Journal of virology 2017 01 25() pii 10.1128/JVI.00064-17
Open reading frame virion infectivity factor (Vif) is conserved among most lentiviruses. Vif molecules contribute to viral replication by inactivating host anti-viral factors, the APOBEC3 cytidine deaminases. However, various species of lentiviral Vif proteins have evolved different strategies for overcoming host APOBEC3. Whether different species of lentiviral Vif proteins still preserve certain common features has not been reported.
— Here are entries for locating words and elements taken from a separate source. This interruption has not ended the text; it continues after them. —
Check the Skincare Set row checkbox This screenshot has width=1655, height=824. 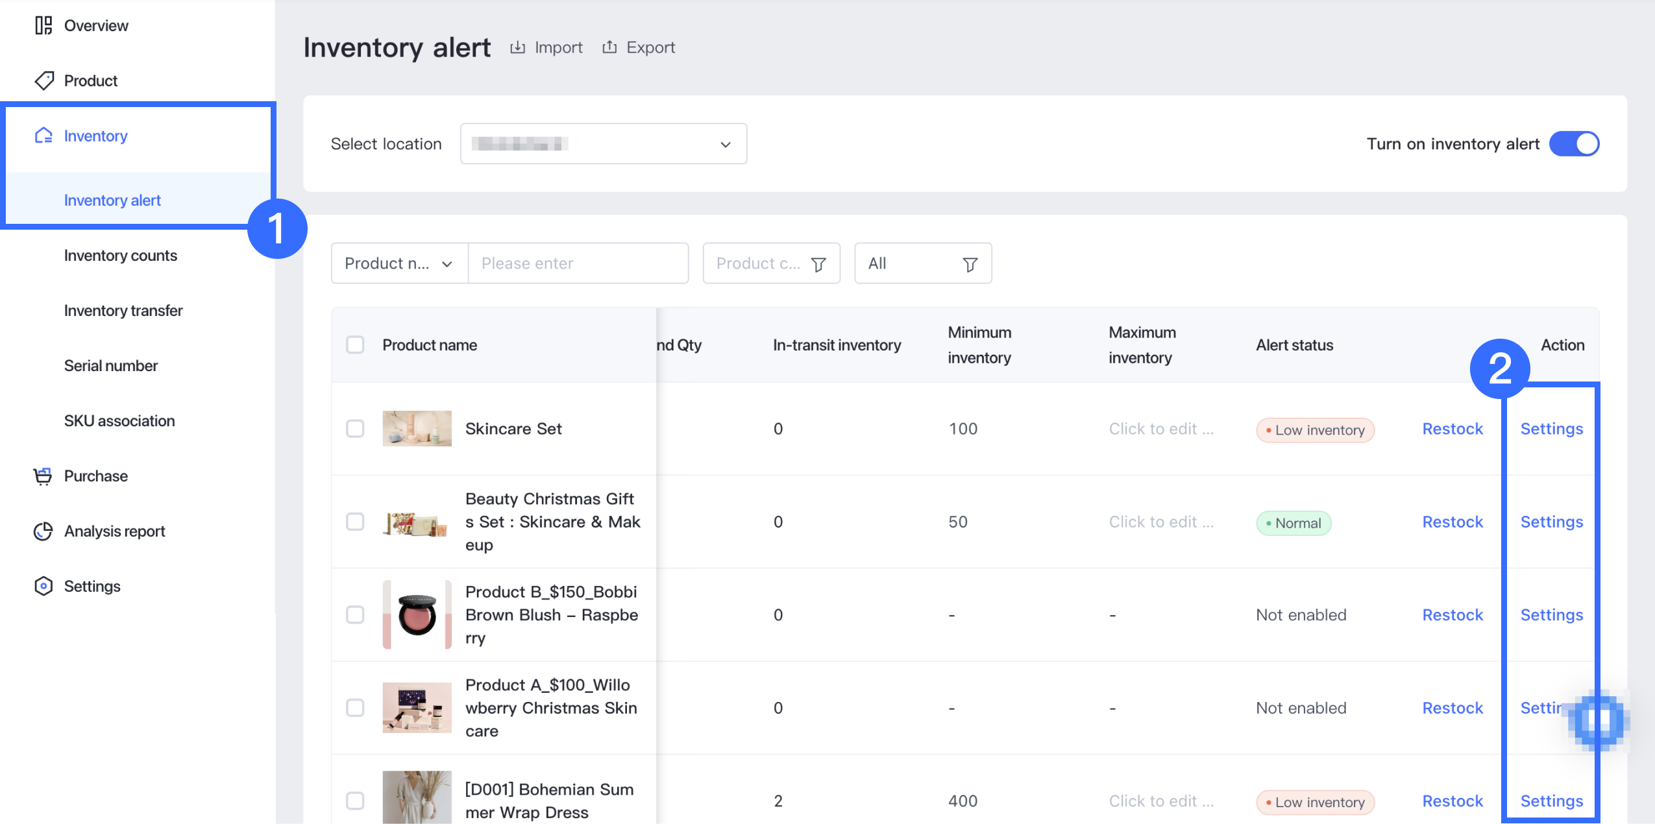click(x=355, y=429)
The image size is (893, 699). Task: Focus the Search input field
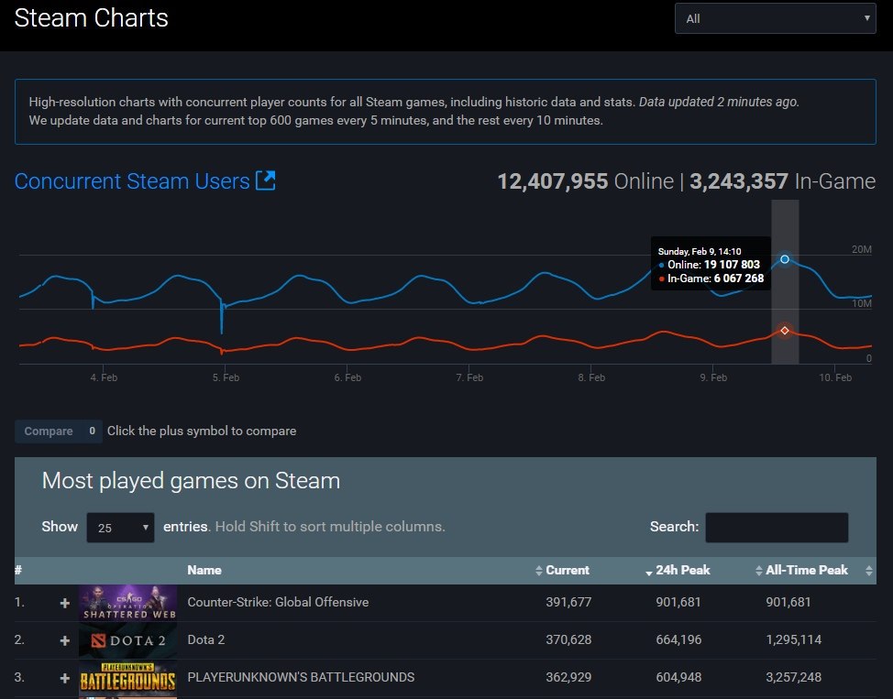776,527
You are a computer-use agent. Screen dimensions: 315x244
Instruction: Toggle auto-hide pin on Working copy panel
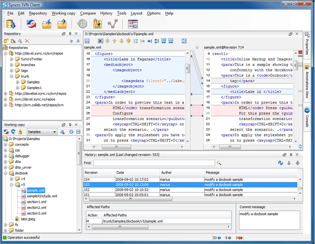pos(71,125)
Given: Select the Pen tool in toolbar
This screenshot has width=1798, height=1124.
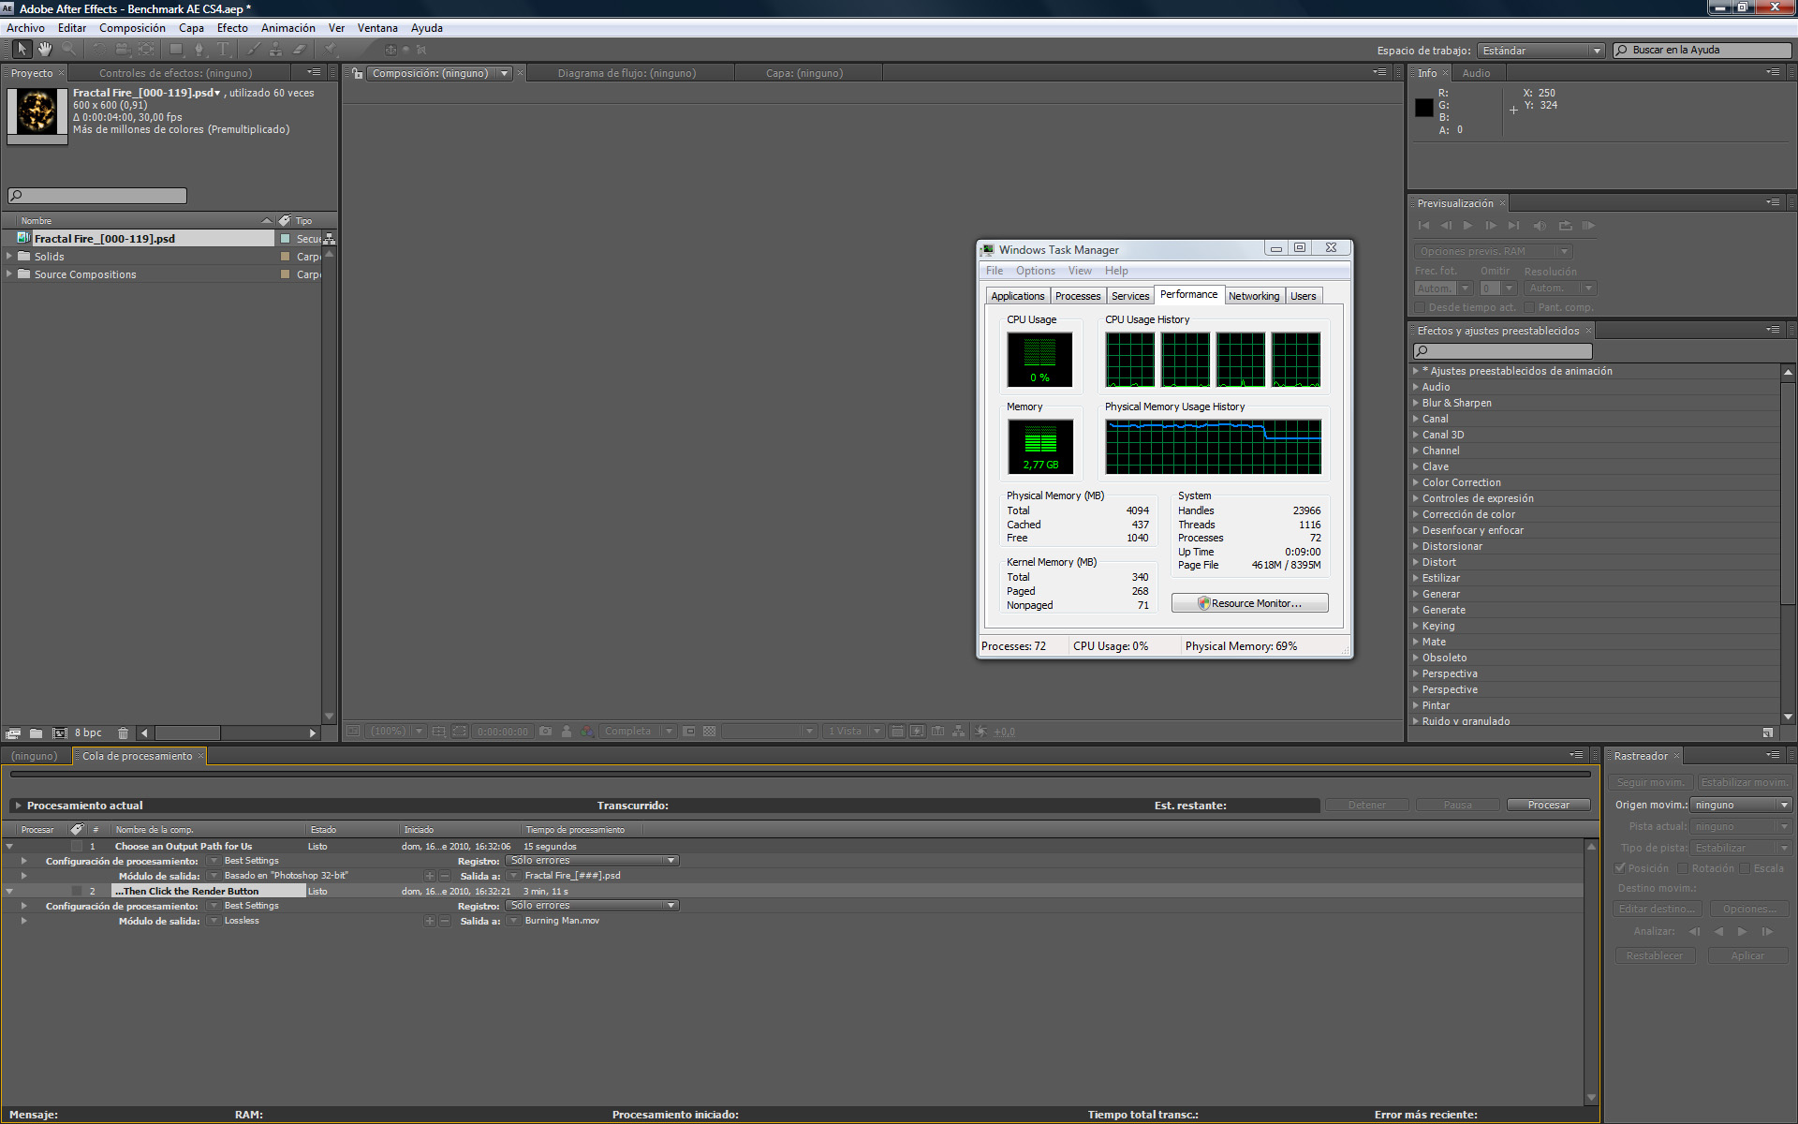Looking at the screenshot, I should [199, 50].

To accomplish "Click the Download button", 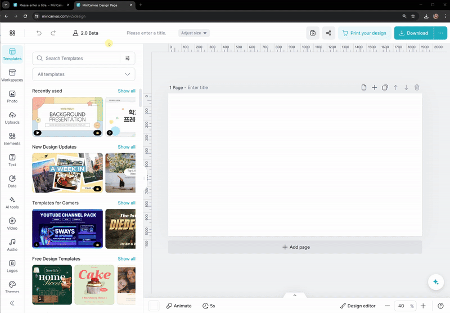I will (x=413, y=33).
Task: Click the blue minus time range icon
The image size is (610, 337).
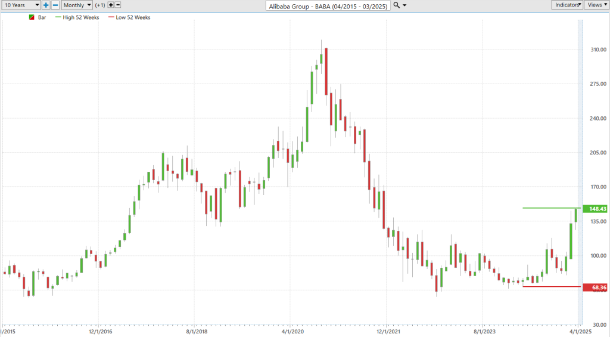Action: point(55,5)
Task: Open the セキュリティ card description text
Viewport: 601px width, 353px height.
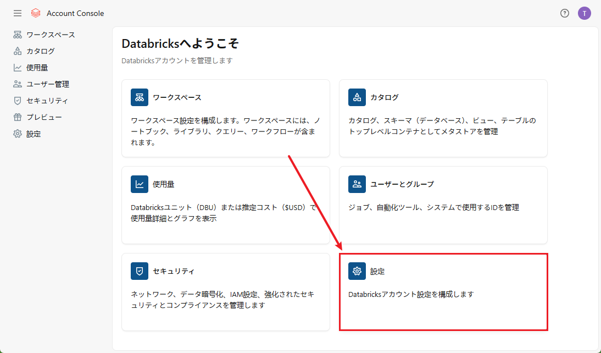Action: (x=222, y=300)
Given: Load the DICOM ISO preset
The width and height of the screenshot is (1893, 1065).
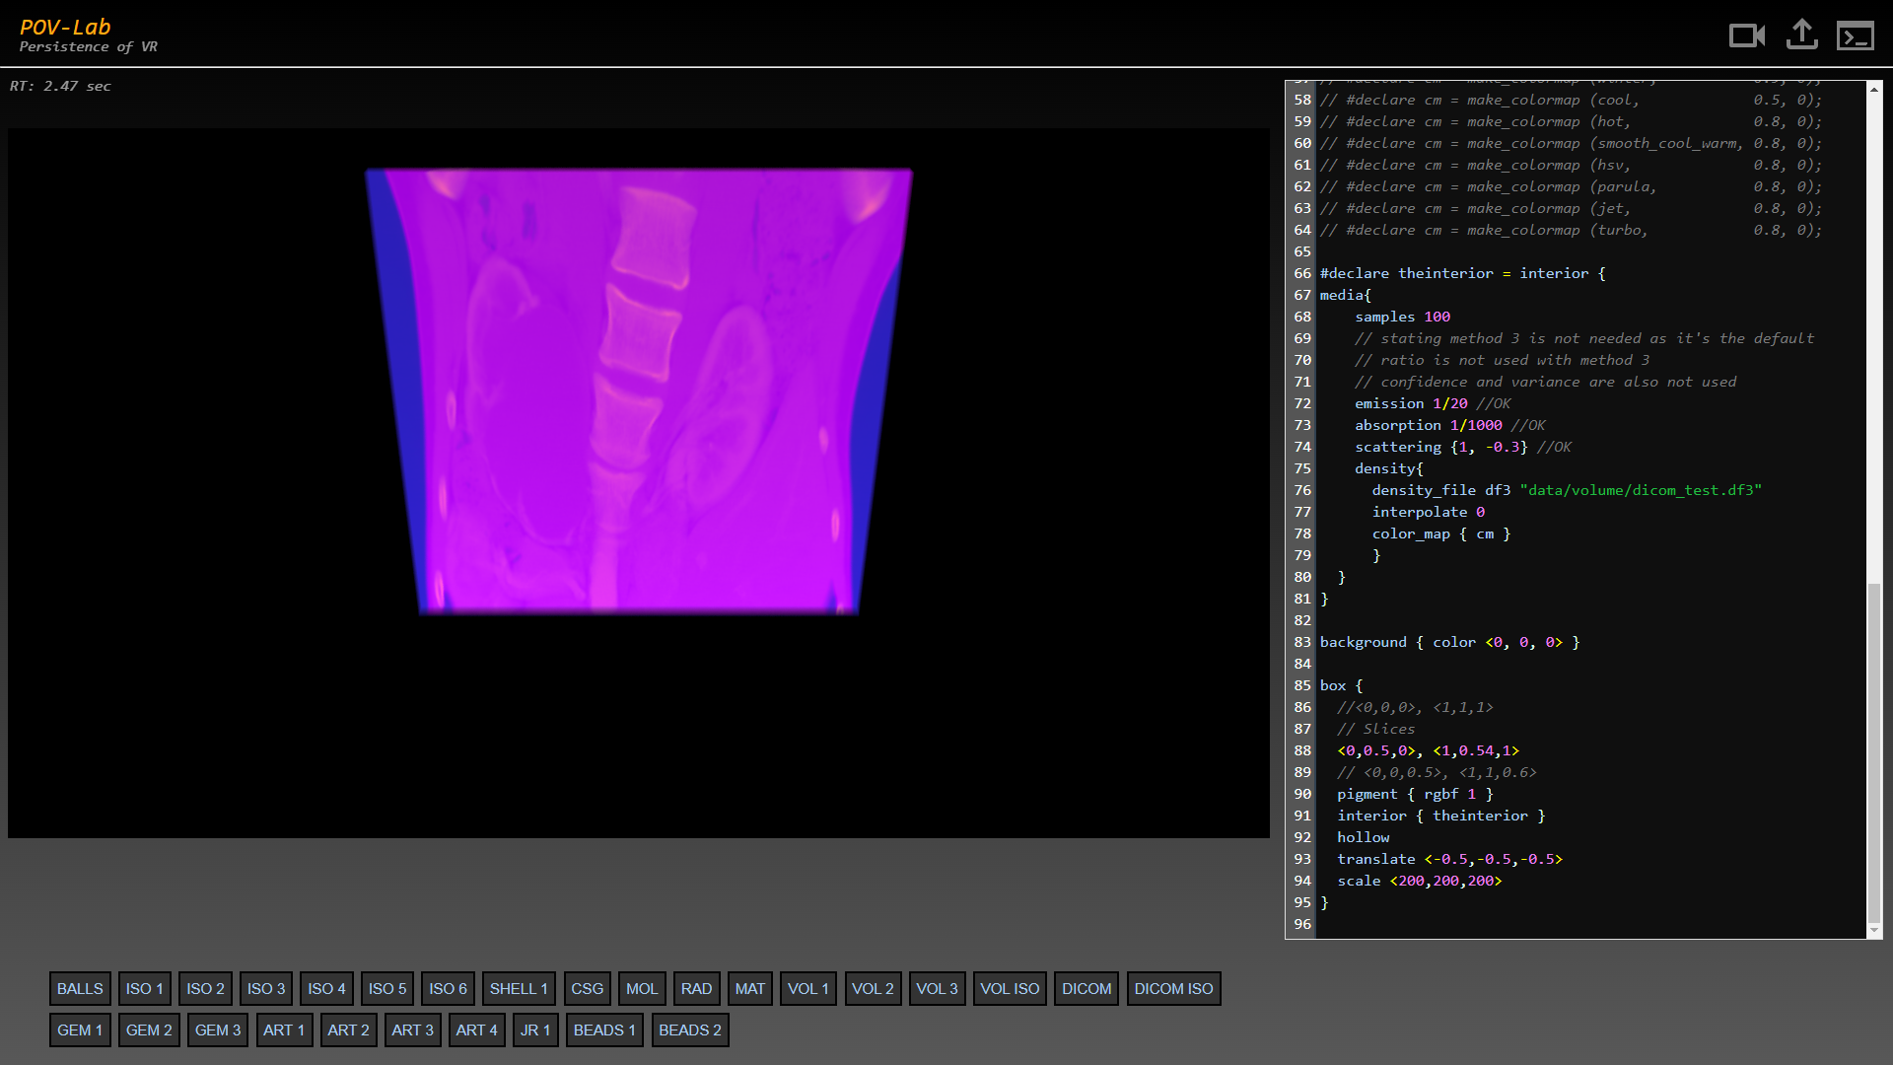Looking at the screenshot, I should (x=1172, y=988).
Here, we show for the first time that diverse lentiviral Vif molecules maintain the ability to interact with the HIV-1 Gag precursor (Pr55(Gag)) polyprotein. Surprisingly, BIV Vif, but not HIV-1 Vif, interfered with HIV-1 production and viral infectivity even in the absence of APOBEC3. Further analysis revealed that BIV Vif demonstrated an enhanced interaction with Pr55(Gag) when compared to HIV-1 Vif, and BIV Vif defective for the Pr55(Gag) interaction lost its ability to inhibit HIV-1. The C-terminal region of CA and the p2 region of Pr55(Gag), which are important for virus assembly and maturation, were involved in the interaction. Transduction of CD4(+) T cells with BIV Vif blocked HIV-1 replication. Thus, the conserved Vif-Pr55(Gag) interaction provides a potential target for the future development of anti-viral strategies.
The conserved Vif accessory proteins of primate lentiviruses HIV-1, SIV, and BIV all form ubiquitin ligase complexes to target host antiviral APOBEC3 proteins for degradation, with different cellular requirements and using different molecular mechanisms. Here we demonstrate that BIV Vif can interfere with HIV-1 Gag maturation and suppress HIV-1 replication through interaction with the precursor of the Gag (Pr55(Gag)) of HIV-1 in virus-producing cells. Moreover, the HIV-1 and SIV Vif proteins are conserved in terms of their interactions with HIV-1 Pr55(Gag), although HIV-1 Vif proteins bind Pr55(Gag) less efficiently than do those of BIV Vif. Our research not only sheds new light on this feature of these conserved lentiviral Vif proteins but also provides a formerly unrecognized target for the development of anti-viral strategies. Since increasing the Vif-Pr55(Gag) interaction could potentially suppress virus proliferation, this approach could offer a new strategy for the development of HIV inhibitors.